The young couple would soon be building their dream home together and couldn’t stop smiling. They were even happier to be realising a dream they thought Natalie’s chronic health condition might never give her a chance to enjoy.
Natalie, 31, was diagnosed with severe epilepsy when she was in primary school. Over the years she became increasingly disheartened as doctors tried every medication available to treat her condition without success.
Her outlook on life is now a lot more positive after participating in Phase 1 of an epilepsy trial led by St Vincent’s Hospital Melbourne’s Head of Neurology, Professor Mark Cook.
The world-first epilepsy project developed through ACMD – a collaborative biomedical engineering research centre based at St Vincent’s Hospital Melbourne – in conjunction with Cerebral Therapeutics, aims to help people like Natalie who suffer with drug-resistant focal seizures.
It involves a targeted delivery of anti-seizure medication straight to the brain via a long-term abdominal pump implant that eliminates previous issues experienced with drug absorption and uptake barriers.
“I feel like I have been given a second chance,” says Natalie, who has been seizure-free for the past two years. “We’re now even talking about starting a family – something I never considered because of my epilepsy.”
The future is looking bright
Like Natalie, Adam Daly, who also suffers with drug-resistant focal seizures, took part in Phase 1 of this life-changing epilepsy trial.
Adam was diagnosed when he was 26 after sustaining a head injury when a water tank exploded at a work site almost 15 years ago.
Since then, he has suffered severe daily seizures and was frequently hospitalised for them, sometimes weekly.
These regular seizures forced Adam to give up working and his wife, Kathryn, also had to give up her job to become his fulltime carer.
“This treatment has meant I will be able to work once more, instead of sitting in the house looking at the same four walls every day going crazy and wondering when the next seizure is going to happen,” says Adam, who has lived a seizure-free life since having the abdominal pump fitted.
Another step closer
Phase 2B of the trial is now currently underway and builds on the promising results of earlier testing.
Prof Cook describes it as a very exciting stage that allows them to extend the treatment to much larger groups.
“The first phase is an exploration stage.
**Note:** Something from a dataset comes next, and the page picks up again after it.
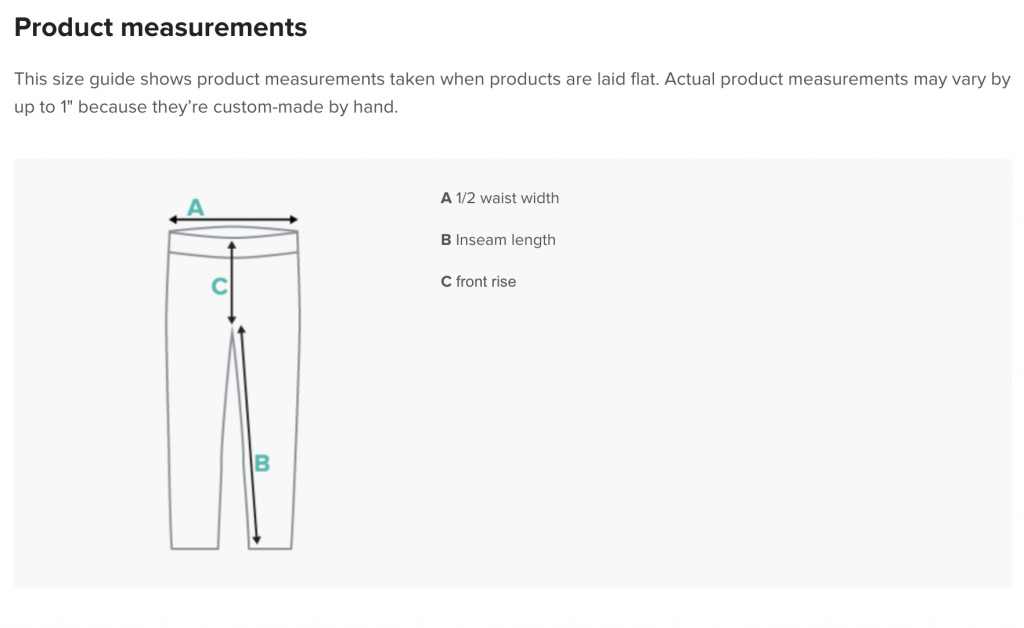1024x628 pixels.
Task: Select the 'A 1/2 waist width' legend
Action: tap(500, 198)
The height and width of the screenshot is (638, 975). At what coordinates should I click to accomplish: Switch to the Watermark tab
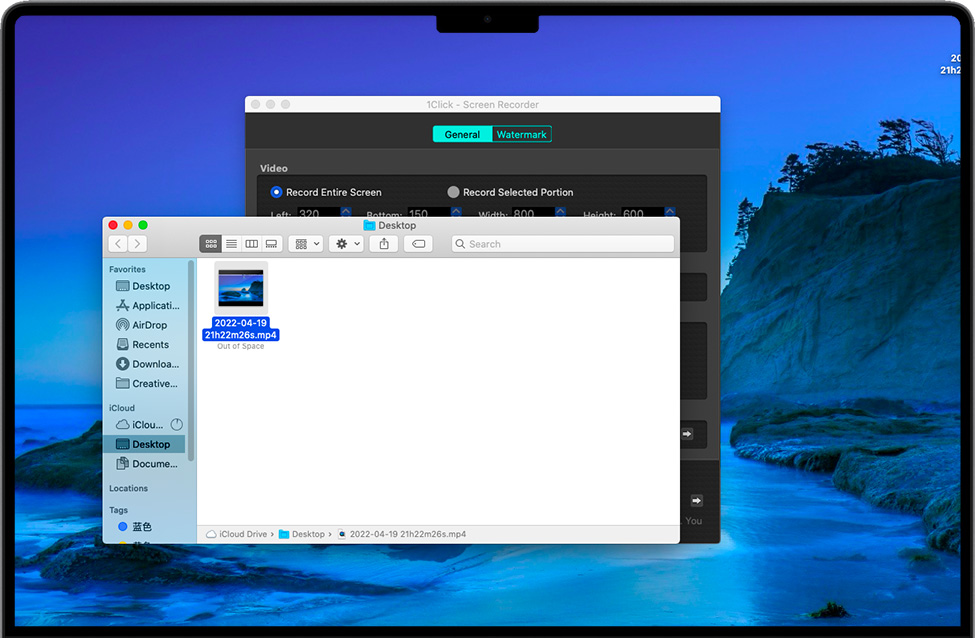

Now we get to take this treatment out to more people with the view of ultimately it becoming a widely accepted routine treatment for refractory epilepsy worldwide,” Prof Cook says.
Recruitment for this final testing phase is being carried out across national sites based in Melbourne, Brisbane and Sydney.
About 50 patients are expected to take part, with the first patient from Phase 2B scheduled to have the abdominal implant fitted next month.